House chairman reaches deal on classified briefing with Trump's Afghanistan negotiator

House chairman reaches deal on classified briefing with Trump's Afghanistan negotiator
© Aaron Schwartz

House Foreign Affairs Committee Chairman Eliot Engel (D-N.Y.) on Wednesday said he had pulled the subpoena to have the Trump administration's lead Afghanistan peace talks negotiator openly testify before the committee, saying that a classified briefing is being planned instead.

Engel said that after several days of negotiations with the State Department, “we have reached an accommodation that will allow all members of the Foreign Affairs Committee to hear from” Zalmay Khalilzad in a classified briefing set for Thursday morning, according to a statement from the lawmaker.


Engel added that he has withdrawn the subpoena issued to Khalilzad last week, which he had given after the State Department ignored requests in February, April and earlier this month for briefings.

After the classified briefing with Khalilzad, an open hearing “will then proceed as scheduled with testimony from another administration witness.”

“While I would have preferred to hear from Ambassador Khalilzad in an open setting, I’m glad our members will have this long overdue opportunity to press for answers on the peace plan,” Engel added. “It shouldn’t have taken a subpoena to get the State Department to work with this committee and allow us to perform our oversight duties.”

Engel issued the subpoena to Khalilzad on Sept. 12 after a whirlwind week in which the envoy told reporters he had reached an agreement “in principal” with the Taliban, followed quickly by President Trump announcing that he canceled a plan to meet with Taliban leaders at Camp David to finalize the deal.

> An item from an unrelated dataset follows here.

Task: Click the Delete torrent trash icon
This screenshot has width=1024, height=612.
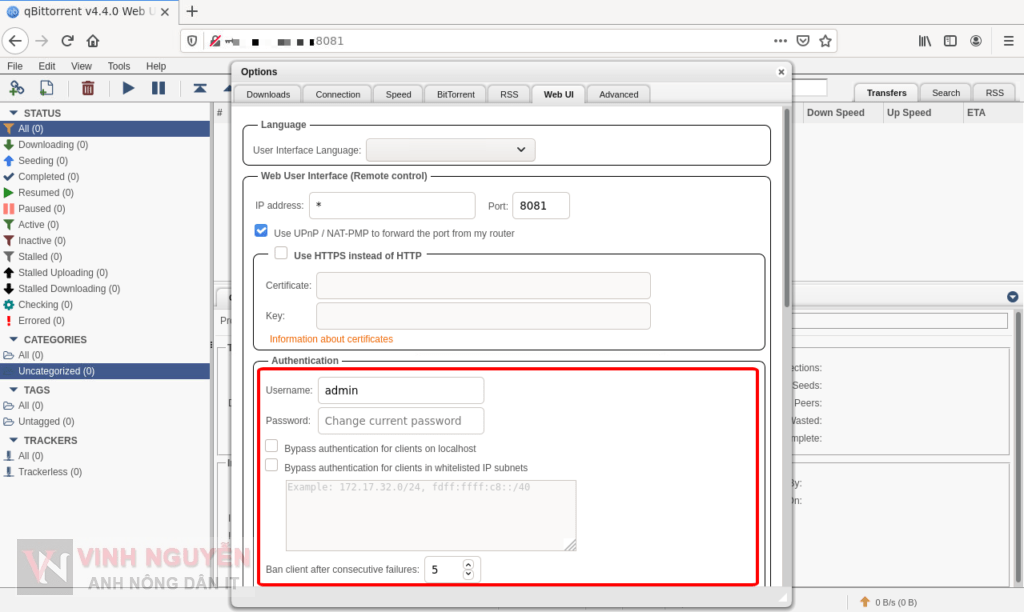Action: (88, 88)
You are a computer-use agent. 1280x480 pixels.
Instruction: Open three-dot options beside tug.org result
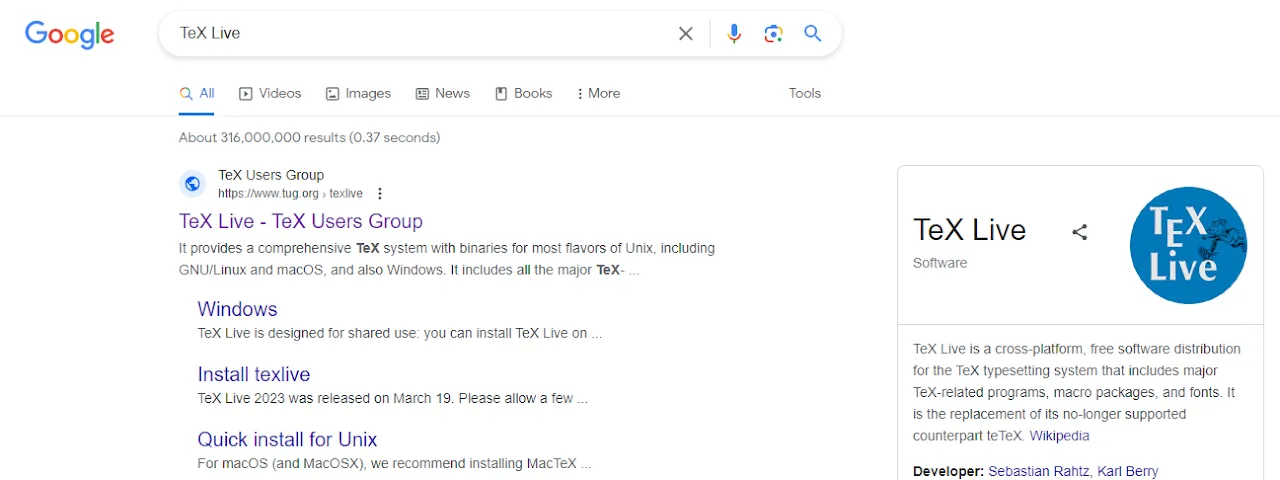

Khalilzad had been negotiating with the Taliban for nearly a year on an agreement that would have most U.S. troops withdraw in exchange for assurances from the group that it would not let terrorists launch attacks against the United States from Afghanistan.

Trump, however, said Sept. 7 that he canceled the Camp David summit due to Taliban-claimed car bomb day prior in Kabul that killed a U.S. soldier and 11 others.

Trump has since described the peace talks as “dead.”

“For months, we haven’t been able to get answers on the Afghanistan peace plan, and now the president is saying the plan is dead,” Engel said in a statement last week when he issued the subpoena.

“We need to hear directly from the administration’s point person on Afghanistan to understand how this process went off the rails.”